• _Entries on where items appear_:
— BEGIN —

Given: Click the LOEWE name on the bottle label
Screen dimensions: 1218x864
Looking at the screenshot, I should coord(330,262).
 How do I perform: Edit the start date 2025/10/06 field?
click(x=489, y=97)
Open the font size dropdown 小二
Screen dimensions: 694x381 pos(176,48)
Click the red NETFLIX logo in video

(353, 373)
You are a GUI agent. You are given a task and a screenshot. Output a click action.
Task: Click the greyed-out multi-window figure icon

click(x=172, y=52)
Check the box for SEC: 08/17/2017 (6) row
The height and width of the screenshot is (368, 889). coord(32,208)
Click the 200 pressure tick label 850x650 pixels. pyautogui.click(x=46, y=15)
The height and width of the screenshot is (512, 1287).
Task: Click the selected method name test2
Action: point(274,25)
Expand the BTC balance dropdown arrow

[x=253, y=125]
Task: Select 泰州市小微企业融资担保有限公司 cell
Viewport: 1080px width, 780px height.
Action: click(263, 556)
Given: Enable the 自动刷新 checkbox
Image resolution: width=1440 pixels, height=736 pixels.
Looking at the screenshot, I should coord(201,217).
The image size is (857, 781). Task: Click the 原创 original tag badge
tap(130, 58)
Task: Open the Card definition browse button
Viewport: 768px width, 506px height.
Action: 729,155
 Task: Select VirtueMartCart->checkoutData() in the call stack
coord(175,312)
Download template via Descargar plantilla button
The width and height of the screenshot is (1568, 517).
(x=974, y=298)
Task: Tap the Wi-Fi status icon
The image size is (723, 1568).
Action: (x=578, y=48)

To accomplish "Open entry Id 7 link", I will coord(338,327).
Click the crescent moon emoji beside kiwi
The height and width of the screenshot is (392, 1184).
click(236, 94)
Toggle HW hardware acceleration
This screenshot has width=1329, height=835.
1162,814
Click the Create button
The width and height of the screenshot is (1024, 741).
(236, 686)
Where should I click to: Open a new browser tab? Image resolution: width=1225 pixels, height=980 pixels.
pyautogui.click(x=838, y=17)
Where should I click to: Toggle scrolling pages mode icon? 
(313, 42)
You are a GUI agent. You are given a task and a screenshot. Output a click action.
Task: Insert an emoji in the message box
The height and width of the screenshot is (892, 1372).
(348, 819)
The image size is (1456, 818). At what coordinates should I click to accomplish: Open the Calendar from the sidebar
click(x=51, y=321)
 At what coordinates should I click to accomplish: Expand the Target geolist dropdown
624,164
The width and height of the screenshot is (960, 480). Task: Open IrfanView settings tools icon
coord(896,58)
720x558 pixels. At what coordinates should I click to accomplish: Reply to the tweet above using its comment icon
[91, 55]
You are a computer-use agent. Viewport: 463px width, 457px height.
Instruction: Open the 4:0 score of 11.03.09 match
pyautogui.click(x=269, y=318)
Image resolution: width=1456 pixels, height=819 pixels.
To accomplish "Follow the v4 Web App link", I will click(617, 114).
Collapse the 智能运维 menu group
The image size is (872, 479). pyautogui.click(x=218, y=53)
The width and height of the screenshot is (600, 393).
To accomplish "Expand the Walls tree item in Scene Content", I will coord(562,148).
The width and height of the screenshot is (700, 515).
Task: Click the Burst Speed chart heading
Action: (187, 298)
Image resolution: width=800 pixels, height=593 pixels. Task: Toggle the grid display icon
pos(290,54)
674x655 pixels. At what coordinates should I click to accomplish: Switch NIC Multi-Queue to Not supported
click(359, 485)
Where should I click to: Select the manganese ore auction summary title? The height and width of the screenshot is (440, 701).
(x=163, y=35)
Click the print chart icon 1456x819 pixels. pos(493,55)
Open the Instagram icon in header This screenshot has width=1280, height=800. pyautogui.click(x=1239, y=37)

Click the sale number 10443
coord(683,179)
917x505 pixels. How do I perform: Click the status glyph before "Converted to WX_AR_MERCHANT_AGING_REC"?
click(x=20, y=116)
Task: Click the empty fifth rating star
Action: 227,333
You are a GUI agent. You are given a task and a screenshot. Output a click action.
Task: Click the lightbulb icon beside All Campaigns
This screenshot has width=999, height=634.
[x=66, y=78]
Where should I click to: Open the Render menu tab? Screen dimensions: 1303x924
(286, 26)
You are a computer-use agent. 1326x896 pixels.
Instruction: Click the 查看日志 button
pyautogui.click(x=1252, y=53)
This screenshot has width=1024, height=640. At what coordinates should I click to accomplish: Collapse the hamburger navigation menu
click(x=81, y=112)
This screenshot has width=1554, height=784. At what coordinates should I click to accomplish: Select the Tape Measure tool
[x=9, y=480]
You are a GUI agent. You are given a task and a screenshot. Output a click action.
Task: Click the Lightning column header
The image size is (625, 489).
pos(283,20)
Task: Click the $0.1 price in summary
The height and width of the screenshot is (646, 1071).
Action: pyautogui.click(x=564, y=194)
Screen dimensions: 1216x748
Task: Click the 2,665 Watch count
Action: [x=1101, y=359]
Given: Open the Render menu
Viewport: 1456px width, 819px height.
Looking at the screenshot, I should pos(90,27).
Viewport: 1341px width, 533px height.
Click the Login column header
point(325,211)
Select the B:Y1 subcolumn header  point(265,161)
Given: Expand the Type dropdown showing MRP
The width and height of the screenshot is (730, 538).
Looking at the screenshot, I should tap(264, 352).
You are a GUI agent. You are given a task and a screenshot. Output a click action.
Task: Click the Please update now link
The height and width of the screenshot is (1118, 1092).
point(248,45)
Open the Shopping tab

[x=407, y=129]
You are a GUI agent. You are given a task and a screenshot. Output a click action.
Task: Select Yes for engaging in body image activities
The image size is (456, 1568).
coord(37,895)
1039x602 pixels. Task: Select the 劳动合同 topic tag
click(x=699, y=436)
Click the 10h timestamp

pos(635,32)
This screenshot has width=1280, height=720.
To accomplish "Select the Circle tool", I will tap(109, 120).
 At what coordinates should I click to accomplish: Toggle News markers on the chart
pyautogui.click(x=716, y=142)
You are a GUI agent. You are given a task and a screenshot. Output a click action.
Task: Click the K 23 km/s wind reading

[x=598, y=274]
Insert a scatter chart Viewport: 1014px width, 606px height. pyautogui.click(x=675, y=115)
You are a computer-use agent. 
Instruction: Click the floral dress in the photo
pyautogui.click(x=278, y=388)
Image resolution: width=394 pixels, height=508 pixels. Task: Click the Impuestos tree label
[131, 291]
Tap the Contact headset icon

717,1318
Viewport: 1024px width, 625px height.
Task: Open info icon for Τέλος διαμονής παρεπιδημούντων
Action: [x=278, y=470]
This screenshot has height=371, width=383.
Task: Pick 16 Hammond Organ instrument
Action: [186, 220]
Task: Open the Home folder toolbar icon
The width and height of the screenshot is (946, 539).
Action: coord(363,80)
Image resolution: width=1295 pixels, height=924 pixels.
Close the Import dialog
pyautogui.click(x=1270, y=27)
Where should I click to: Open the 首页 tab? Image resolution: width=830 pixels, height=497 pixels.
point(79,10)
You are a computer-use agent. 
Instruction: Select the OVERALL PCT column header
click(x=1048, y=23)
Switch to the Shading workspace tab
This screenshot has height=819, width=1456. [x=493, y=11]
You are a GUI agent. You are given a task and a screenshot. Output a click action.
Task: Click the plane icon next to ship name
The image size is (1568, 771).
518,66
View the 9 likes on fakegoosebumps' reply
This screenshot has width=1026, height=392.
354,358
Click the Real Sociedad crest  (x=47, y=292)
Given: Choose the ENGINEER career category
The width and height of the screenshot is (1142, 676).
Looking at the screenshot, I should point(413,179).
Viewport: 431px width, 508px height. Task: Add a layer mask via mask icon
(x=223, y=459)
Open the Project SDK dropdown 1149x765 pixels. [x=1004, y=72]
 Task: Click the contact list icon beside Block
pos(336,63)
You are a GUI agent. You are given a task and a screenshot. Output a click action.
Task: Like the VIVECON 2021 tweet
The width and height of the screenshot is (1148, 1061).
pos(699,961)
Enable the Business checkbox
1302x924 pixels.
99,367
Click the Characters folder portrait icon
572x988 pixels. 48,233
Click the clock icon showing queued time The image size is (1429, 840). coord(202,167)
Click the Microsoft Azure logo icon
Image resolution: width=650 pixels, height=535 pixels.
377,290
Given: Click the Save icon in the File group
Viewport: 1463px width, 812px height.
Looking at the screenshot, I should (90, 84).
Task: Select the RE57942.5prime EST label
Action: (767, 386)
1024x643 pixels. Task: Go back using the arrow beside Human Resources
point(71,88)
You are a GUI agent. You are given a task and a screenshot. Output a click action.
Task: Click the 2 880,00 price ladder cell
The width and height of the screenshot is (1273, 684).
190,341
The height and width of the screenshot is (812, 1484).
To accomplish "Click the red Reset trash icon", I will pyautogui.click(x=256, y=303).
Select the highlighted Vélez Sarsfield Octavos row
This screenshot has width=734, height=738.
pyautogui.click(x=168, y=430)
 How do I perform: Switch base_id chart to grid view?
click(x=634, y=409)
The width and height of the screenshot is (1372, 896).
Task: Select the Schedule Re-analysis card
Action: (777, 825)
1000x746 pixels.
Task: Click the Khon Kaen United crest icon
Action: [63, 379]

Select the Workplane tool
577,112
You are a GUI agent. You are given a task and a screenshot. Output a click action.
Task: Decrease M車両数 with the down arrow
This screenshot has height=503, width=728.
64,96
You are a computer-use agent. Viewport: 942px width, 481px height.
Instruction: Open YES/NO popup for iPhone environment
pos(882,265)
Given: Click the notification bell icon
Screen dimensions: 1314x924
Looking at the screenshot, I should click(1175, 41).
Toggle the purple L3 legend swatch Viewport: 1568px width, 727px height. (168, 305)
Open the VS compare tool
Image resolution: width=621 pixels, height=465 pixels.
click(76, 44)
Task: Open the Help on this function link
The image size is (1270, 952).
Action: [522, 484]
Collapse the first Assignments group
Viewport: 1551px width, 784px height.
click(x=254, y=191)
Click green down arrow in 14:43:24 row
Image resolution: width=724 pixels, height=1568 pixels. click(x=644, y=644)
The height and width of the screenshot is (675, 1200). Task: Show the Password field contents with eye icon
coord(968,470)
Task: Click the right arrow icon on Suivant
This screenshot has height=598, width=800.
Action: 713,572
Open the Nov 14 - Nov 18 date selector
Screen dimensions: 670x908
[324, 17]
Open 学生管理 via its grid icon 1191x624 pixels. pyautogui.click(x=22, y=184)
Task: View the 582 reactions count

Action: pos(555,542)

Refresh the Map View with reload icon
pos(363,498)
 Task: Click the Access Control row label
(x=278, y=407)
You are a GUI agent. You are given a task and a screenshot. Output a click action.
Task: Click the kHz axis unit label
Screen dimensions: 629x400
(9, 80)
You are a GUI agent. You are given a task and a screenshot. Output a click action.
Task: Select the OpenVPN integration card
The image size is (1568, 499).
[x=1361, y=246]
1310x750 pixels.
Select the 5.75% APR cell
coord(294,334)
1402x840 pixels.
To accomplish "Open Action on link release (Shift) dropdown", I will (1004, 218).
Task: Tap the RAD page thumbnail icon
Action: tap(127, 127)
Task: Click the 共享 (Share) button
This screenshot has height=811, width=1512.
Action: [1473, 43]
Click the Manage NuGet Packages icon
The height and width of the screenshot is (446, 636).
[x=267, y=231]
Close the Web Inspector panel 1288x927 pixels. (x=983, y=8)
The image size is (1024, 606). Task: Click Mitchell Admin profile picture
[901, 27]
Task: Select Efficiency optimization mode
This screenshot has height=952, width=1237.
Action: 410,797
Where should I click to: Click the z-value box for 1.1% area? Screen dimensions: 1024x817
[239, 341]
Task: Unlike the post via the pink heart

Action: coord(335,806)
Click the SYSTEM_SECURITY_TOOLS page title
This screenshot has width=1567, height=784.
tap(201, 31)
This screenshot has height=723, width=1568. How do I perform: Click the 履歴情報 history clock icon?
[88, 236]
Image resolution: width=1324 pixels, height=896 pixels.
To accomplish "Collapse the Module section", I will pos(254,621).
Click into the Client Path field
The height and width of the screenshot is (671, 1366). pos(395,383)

— END —

Copy out the entries unchanged, everything from the line containing "Open the Nov 14 - Nov 18 date selector" down to the line containing "Action: [1473, 43]", with both of those lines included.

Open the Nov 14 - Nov 18 date selector
Screen dimensions: 670x908
[324, 17]
Open 学生管理 via its grid icon 1191x624 pixels. pyautogui.click(x=22, y=184)
Task: View the 582 reactions count

Action: pos(555,542)

Refresh the Map View with reload icon
pos(363,498)
 Task: Click the Access Control row label
(x=278, y=407)
You are a GUI agent. You are given a task and a screenshot. Output a click action.
Task: Click the kHz axis unit label
Screen dimensions: 629x400
(9, 80)
You are a GUI agent. You are given a task and a screenshot. Output a click action.
Task: Select the OpenVPN integration card
The image size is (1568, 499).
[x=1361, y=246]
1310x750 pixels.
Select the 5.75% APR cell
coord(294,334)
1402x840 pixels.
To accomplish "Open Action on link release (Shift) dropdown", I will (1004, 218).
Task: Tap the RAD page thumbnail icon
Action: tap(127, 127)
Task: Click the 共享 (Share) button
This screenshot has height=811, width=1512.
Action: [1473, 43]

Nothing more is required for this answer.